* [Exercise aim]:
In the piece on Navy religious accommodation policy, rewrite the part from "We value the" to "each particular case." with "unit cohesion" changed to "team cohesion".

What Do Changes to Religious Accommodation Policy Mean for Navy?

By Chief of Naval Personnel Vice Adm. Bill Moran and Chief of Chaplains Rear Adm. Mark Tidd

On Wednesday, the Department of Defense released a revision to the existing instruction on accommodating religious practices (DoD Instruction 1300.17 of Feb. 10, 2009, with change 1 of Jan. 22, 2014). While there are some differences between the revised instruction and the one that it updates, the basic direction is the same. You may have seen articles in the media or reports on TV highlighting the new changes in the policy. We wanted to take the opportunity to share additional context and talk about what this means for the Navy.

Vice Adm. Bill Moran addresses the crew aboard the amphibious transport dock ship USS New York (LPD 21) at an all-hands call, Jan. 17. New York shifted homeport to Naval Station Mayport, Fla., as part of a larger move of an amphibious ready group homeport change in support of strategic maritime dispersal. (U.S. Navy photo by Mass Communication Specialist 3rd class Angus Beckles/Released)

Vice Adm. Bill Moran addresses the crew aboard the amphibious transport dock ship USS New York (LPD 21) at an all-hands call, Jan. 17. New York shifted homeport to Naval Station Mayport, Fla., as part of a larger move of an amphibious ready group homeport change in support of strategic maritime dispersal. (U.S. Navy photo by Mass Communication Specialist 3rd class Angus Beckles/Released)

 

This instruction provides better clarity on how we manage the intersection of the free exercise of religion and what’s required to accomplish our military missions. It gives amplifying information on who has the authority to address specific questions and service member religious requests. We will use the instruction as we finish revising our own Navy policies on this topic.

We value the rights of our Sailors to practice their religion of choice, or none at all, as we also ensure we’re able to accomplish our military missions. Accomplishing our mission requires us to maintain unit cohesion, which is built on a level of uniformity and discipline. We have law and policy to help guide us in making decisions about requests to accommodate particular religious practices, such as getting time off for a religious observance, meeting religious dietary requirements, or wearing a religious article of clothing that conflicts with our uniform regulations. But this is never simple; it requires seasoned leaders at all levels to use their best professional judgment as they look at all of the factors in each particular case.

Sailors aboard the guided-missile frigate USS Taylor (FFG 50) man the rails as the ship departs Naval Station Mayport for a seven-month deployment to the U.S. 5th and 6th Fleet areas of responsibility, Jan. 8. This is Taylor's final deployment as the ship is scheduled to be decommissioned in 2015. (U.S. Navy photo by Mass Communication Specialist 2nd Class Marcus L. Stanley/Released)

* [Data extract]:
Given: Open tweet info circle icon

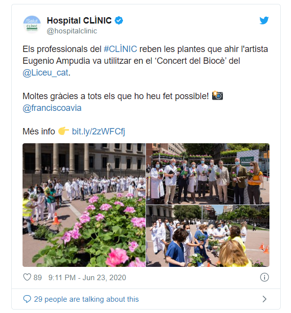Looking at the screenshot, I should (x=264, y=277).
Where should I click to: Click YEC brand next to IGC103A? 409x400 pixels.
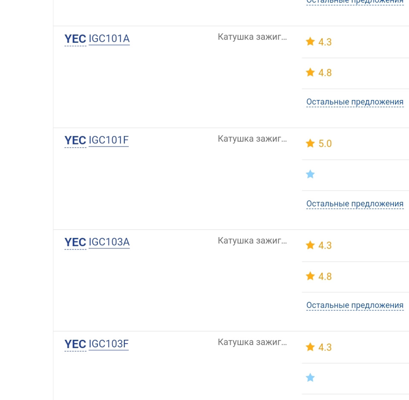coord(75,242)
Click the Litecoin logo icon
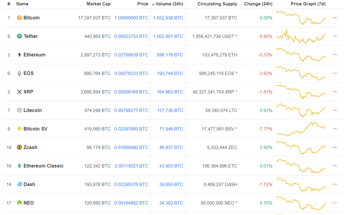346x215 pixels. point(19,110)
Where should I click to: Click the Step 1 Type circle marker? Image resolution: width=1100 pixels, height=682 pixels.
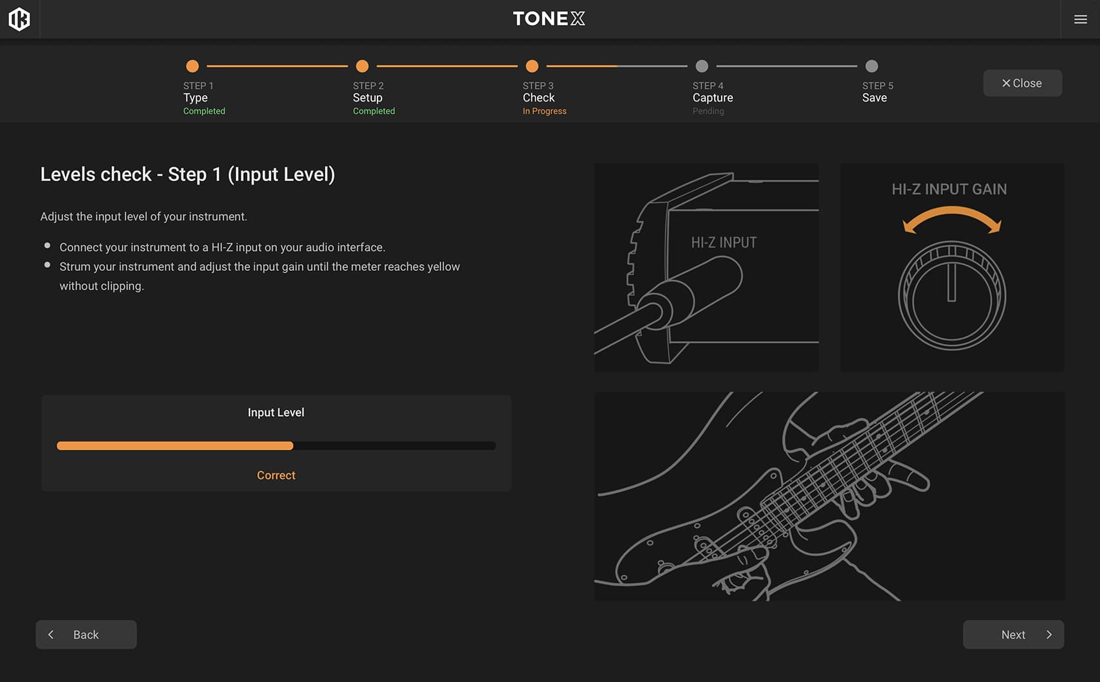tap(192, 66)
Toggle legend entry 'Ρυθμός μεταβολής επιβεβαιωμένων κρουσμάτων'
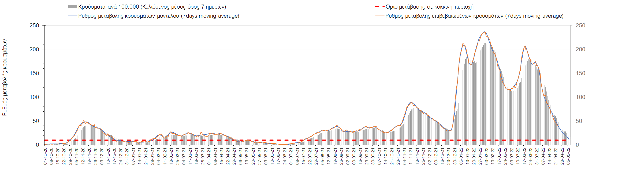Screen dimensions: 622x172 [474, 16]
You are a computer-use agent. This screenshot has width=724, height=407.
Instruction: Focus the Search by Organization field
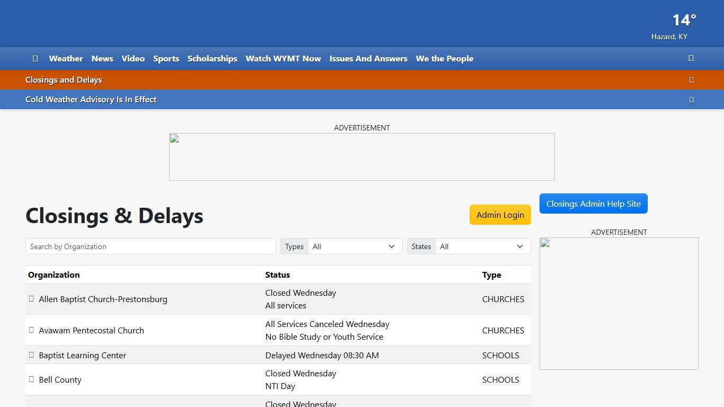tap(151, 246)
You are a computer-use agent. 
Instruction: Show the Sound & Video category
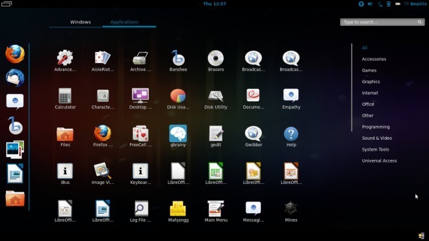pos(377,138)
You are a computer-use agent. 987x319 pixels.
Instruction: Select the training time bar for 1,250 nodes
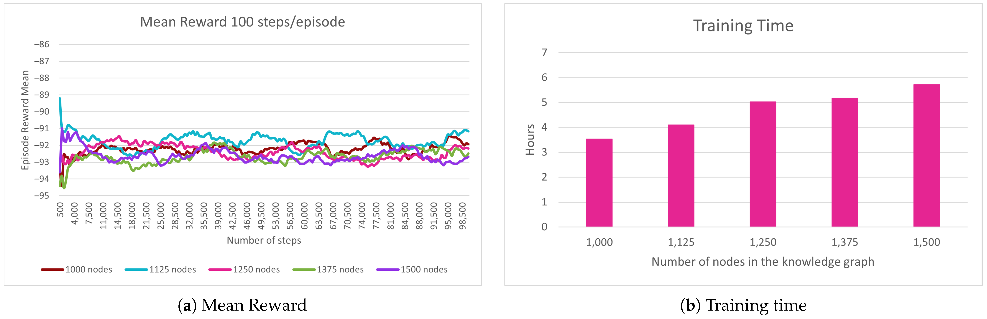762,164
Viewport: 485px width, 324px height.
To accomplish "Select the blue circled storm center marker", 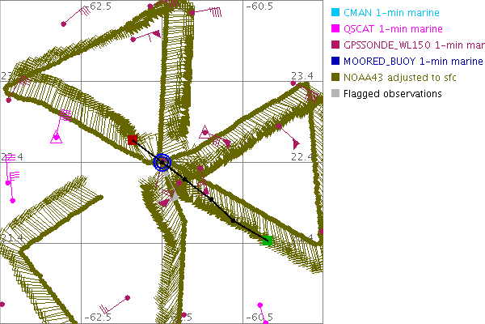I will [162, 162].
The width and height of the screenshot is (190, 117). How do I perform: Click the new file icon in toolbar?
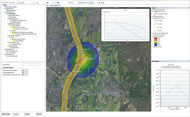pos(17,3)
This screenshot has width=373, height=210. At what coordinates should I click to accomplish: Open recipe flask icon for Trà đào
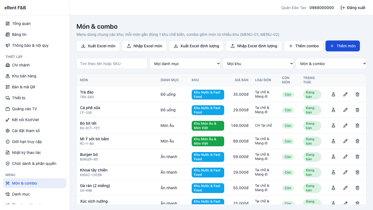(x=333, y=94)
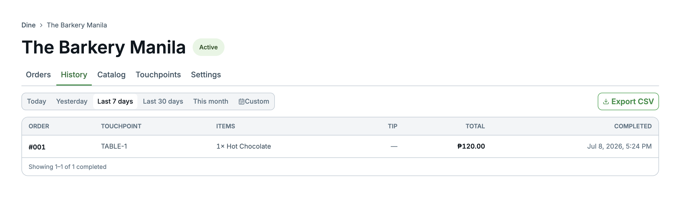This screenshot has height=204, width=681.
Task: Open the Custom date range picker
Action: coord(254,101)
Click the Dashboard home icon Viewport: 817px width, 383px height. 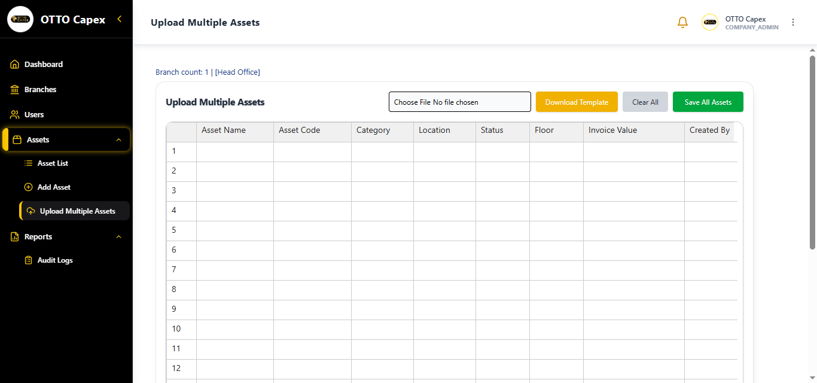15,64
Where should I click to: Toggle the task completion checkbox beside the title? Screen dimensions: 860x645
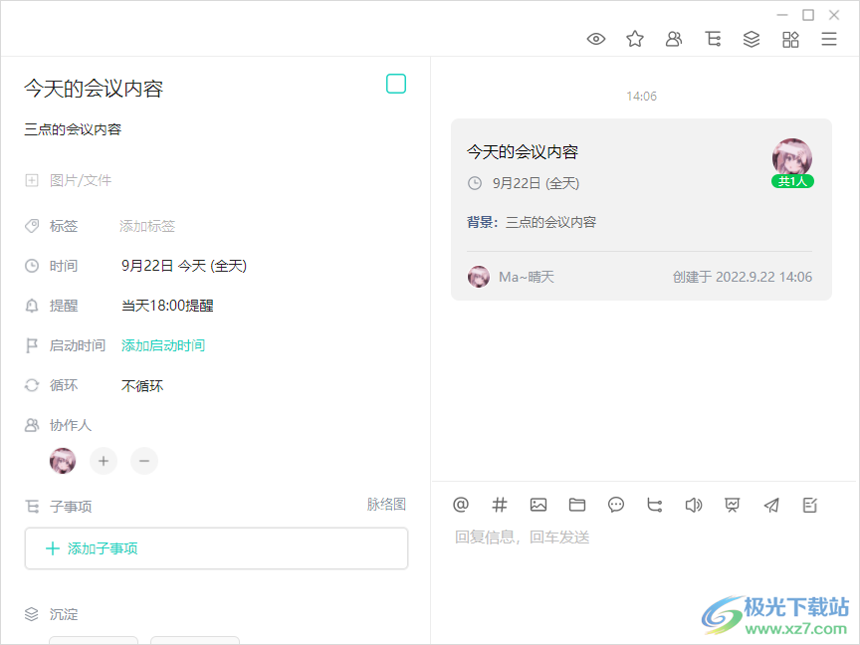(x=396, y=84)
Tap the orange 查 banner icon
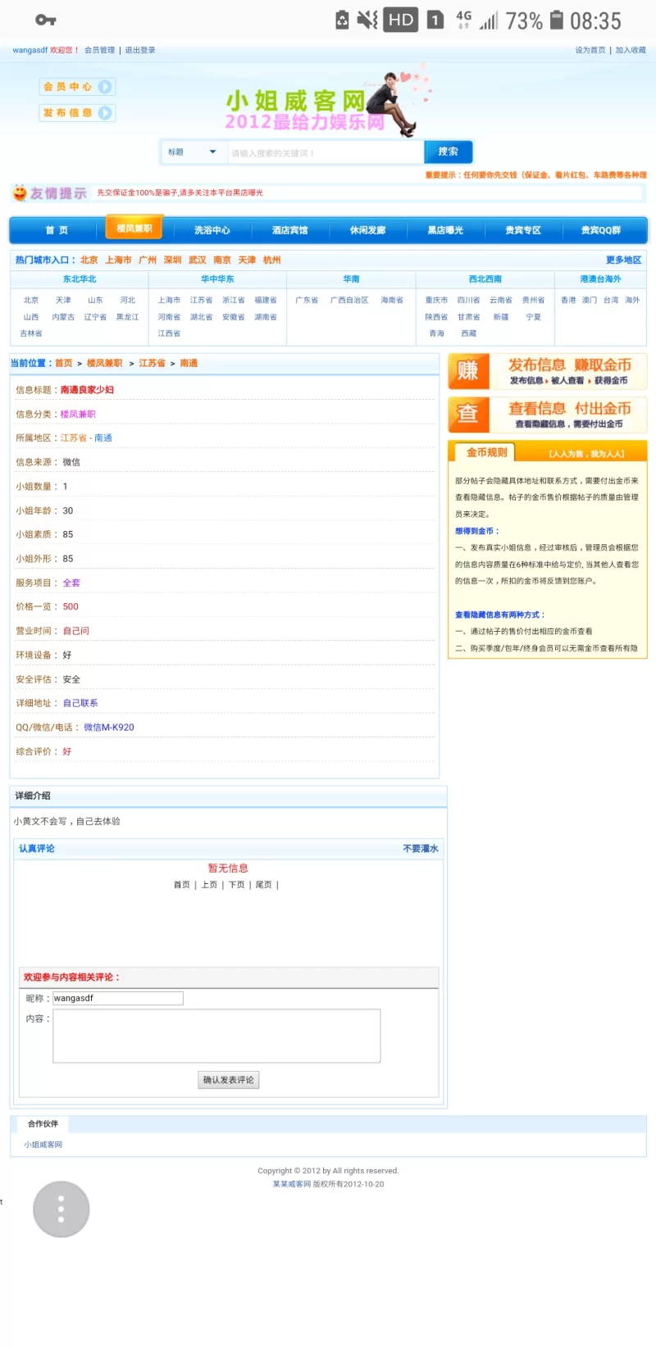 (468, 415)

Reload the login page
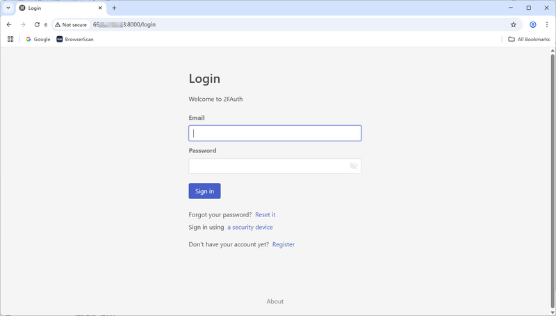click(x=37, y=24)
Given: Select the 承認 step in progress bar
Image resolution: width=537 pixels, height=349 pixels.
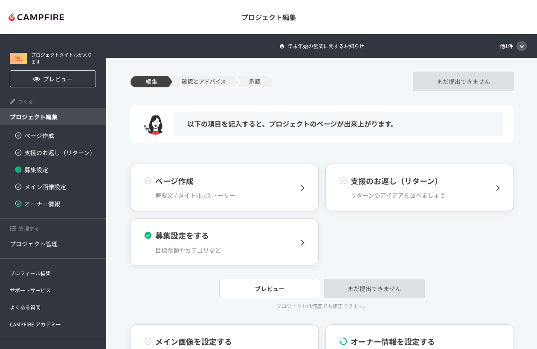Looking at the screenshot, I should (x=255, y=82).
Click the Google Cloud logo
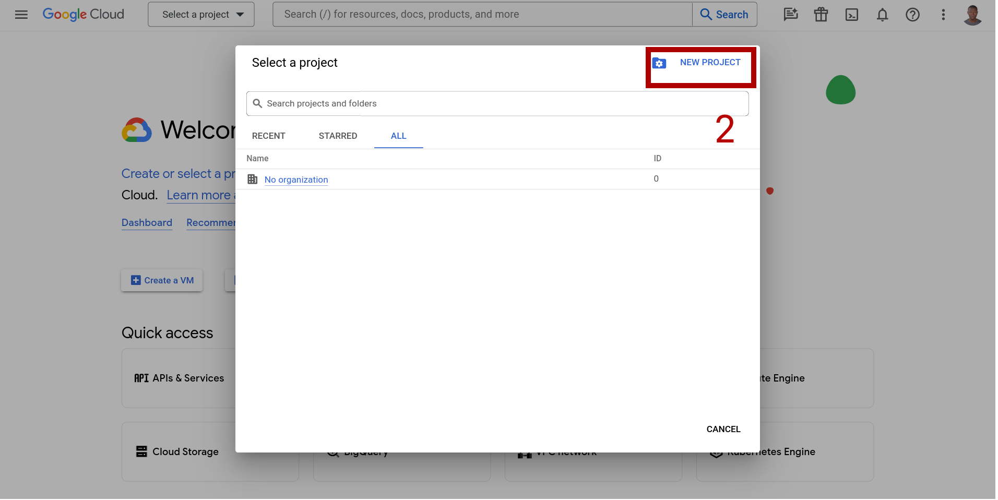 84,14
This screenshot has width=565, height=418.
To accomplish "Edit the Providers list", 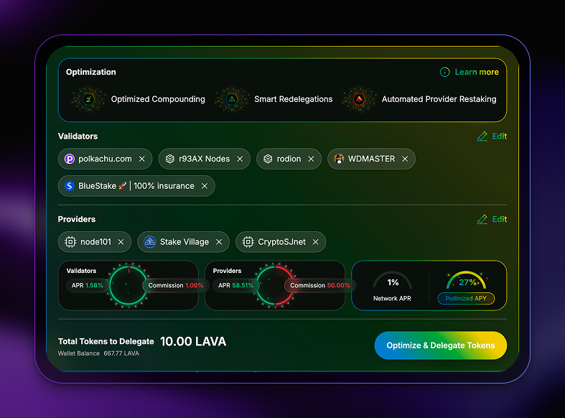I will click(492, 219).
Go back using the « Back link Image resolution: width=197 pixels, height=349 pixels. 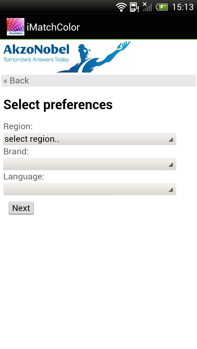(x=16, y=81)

* [Task output]:
We value the rights of our Sailors to practice their religion of choice, or none at all, as we also ensure we’re able to accomplish our military missions. Accomplishing our mission requires us to maintain team cohesion, which is built on a level of uniformity and discipline. We have law and policy to help guide us in making decisions about requests to accommodate particular religious practices, such as getting time off for a religious observance, meeting religious dietary requirements, or wearing a religious article of clothing that conflicts with our uniform regulations. But this is never simple; it requires seasoned leaders at all levels to use their best professional judgment as they look at all of the factors in each particular case.